[Data on locating visible targets]
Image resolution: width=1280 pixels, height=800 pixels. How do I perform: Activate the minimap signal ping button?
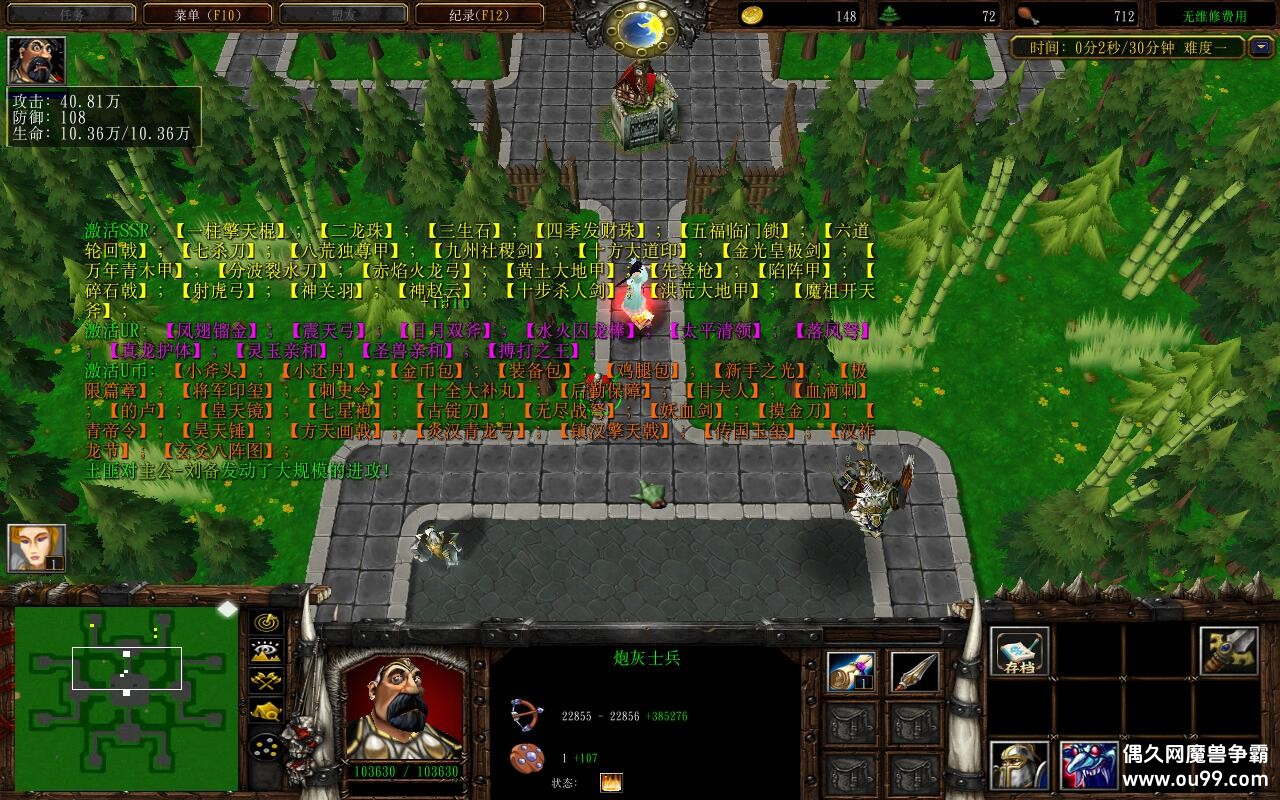tap(266, 622)
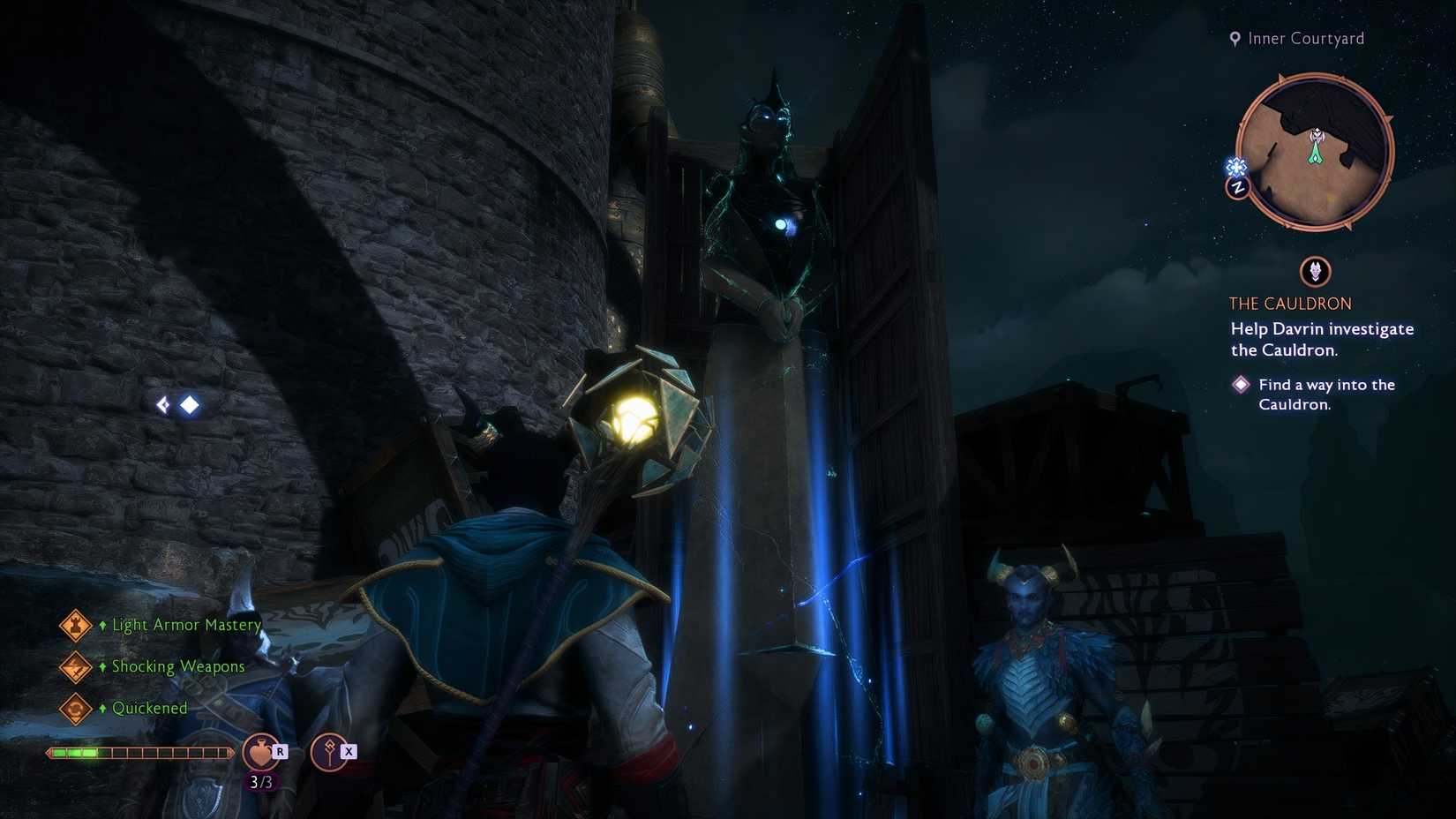Click the Light Armor Mastery buff icon
1456x819 pixels.
[x=75, y=625]
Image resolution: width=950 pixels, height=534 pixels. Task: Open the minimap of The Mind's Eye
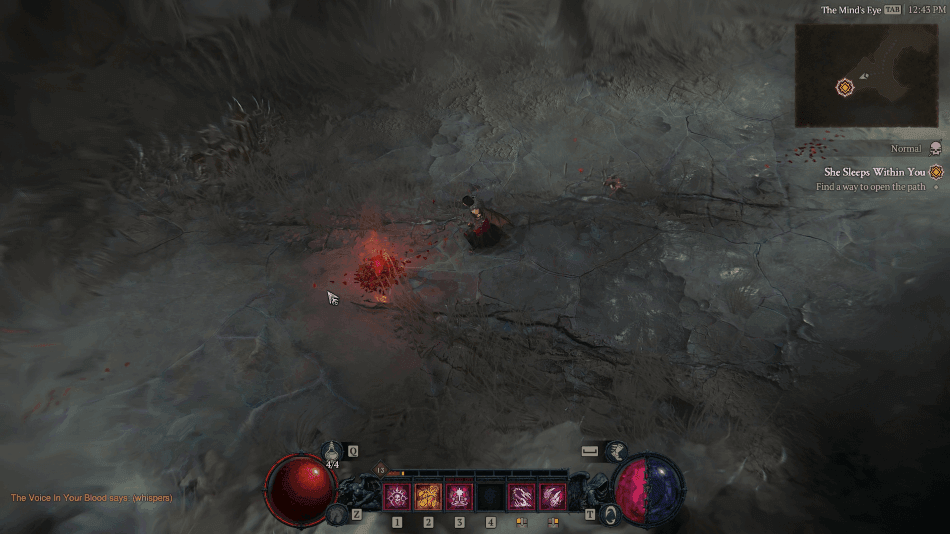866,75
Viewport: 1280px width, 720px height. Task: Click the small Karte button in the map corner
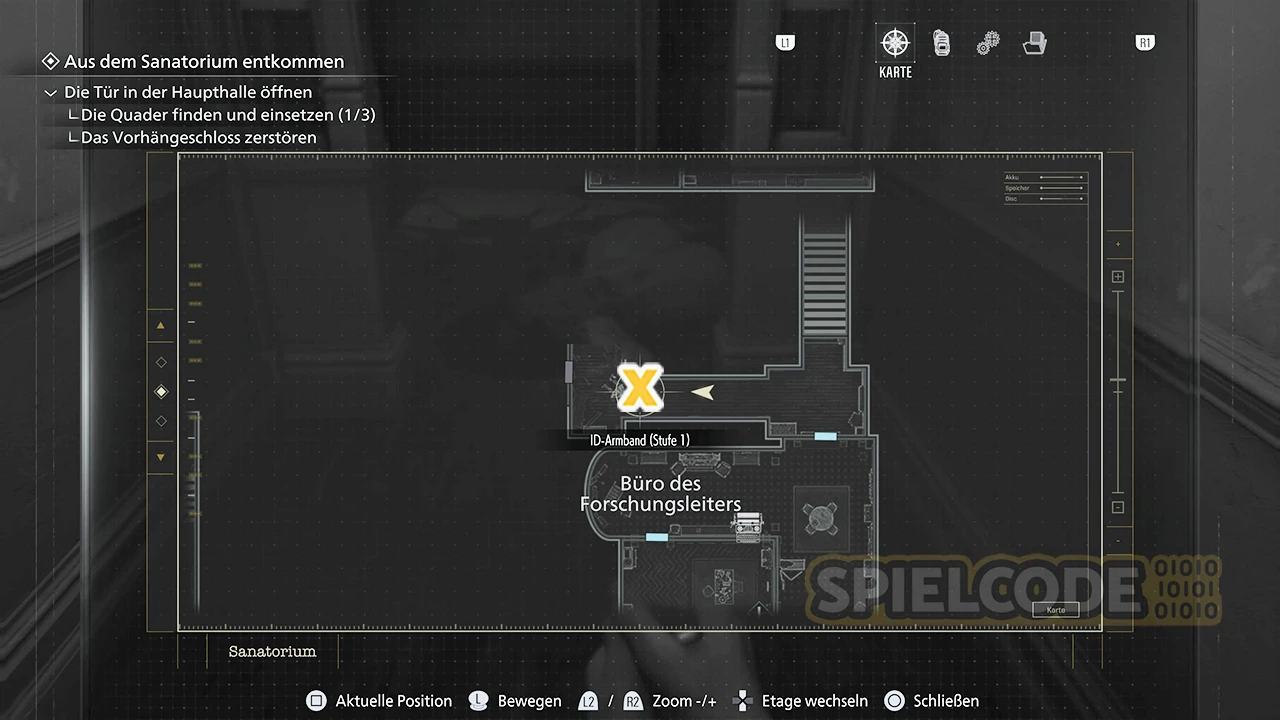point(1055,609)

#### [Aim of the exercise]
Arrange the listing as a Markdown table, starting at the line that contains "Image resolution: width=950" and ending at the final line, with the columns Row and Listing line. Skip blank lines and leave the pictures out.

#### [Response to the exercise]
| Row | Listing line |
|---|---|
| 1 | Image resolution: width=950 pixels, height=534 pixels. Task: Open the minimap of The Mind's Eye |
| 2 | 866,75 |
| 3 | Viewport: 1280px width, 720px height. Task: Click the small Karte button in the map corner |
| 4 | point(1055,609) |